Ein Baum — eine Frucht

Vor fünf Jahren gesetzt hat dieser Aprikosenbaum noch jeden Frühling nach einer reichen Blüte alle seine Früchte wieder verloren. Fröste, die in dieser Höhenlage noch sehr spät auftreten können, sind jeweils der wichtigste Grund dafür. Das war auch diesen Frühling so. Aber seit Wochen beobachte ich ein einziges kleines Früchtchen, das an einem dürren Ästchen hängend bisher allen Widrigkeiten getrotzt hat und immer grösser geworden ist.

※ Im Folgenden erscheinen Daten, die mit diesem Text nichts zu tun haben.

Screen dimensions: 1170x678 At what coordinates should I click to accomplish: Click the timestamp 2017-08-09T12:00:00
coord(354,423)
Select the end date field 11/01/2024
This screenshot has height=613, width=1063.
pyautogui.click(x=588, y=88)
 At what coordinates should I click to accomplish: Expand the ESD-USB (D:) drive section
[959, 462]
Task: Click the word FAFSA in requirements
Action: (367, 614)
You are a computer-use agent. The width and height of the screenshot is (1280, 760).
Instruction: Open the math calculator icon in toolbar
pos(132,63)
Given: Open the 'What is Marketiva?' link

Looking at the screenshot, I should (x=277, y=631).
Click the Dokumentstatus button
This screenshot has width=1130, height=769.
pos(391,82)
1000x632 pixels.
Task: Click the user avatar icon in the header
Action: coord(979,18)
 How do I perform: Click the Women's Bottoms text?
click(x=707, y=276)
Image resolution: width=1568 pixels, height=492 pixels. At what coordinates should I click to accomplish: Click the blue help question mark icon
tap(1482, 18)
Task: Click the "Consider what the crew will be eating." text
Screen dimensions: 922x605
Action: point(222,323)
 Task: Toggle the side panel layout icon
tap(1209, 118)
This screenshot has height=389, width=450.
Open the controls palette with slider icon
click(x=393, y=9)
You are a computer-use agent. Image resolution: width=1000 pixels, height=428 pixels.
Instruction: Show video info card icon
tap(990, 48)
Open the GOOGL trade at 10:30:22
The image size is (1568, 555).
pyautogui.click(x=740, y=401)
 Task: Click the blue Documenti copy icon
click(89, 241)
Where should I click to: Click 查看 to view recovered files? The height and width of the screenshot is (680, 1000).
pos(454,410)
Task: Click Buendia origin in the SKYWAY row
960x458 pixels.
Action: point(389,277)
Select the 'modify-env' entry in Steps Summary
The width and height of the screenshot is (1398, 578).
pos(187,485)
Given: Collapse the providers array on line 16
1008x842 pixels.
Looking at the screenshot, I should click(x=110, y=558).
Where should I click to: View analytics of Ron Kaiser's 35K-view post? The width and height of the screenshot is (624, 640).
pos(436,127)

Jetzt warte ich mit viel Geduld, bis die Aprikose die volle Reife erreicht hat. Viel Geduld brauche ich wahrscheinlich auch, bis die Klimaerwärmung mir mal ermöglicht, mehr als eine Aprikose zu ernten...

Muster mit Wert

Dieser Durchgang zwischen der Stützmauer der Strasse und der Ostfront des Häuschens war zu Beginn durch eine Aufschüttung versperrt. Davon freigeschaufelt konnte die vorher immer wieder durchnässte Hausmauer austrocknen. Jetzt habe ich aus dem hier aussortieren Geröll, 500 Liter Sand, 100 Liter Zement und 100 Liter Wasser eine Mauer aufgebaut, die mir nun als Muster für die weiteren Umgebungsarbeiten dient. Mit einer Länge von 5 Meter und einem Volumen von 2 m3 hat sie mich vier Tage lang beschäftigt. Jetzt bleiben mir rund ums Haus nur noch ungefähr 15 m3 Mauerwerk übrig, um alles fertig zu stellen. Diese Zahlen sind wertvoll, um planen zu können — und den Mut nicht zu verlieren.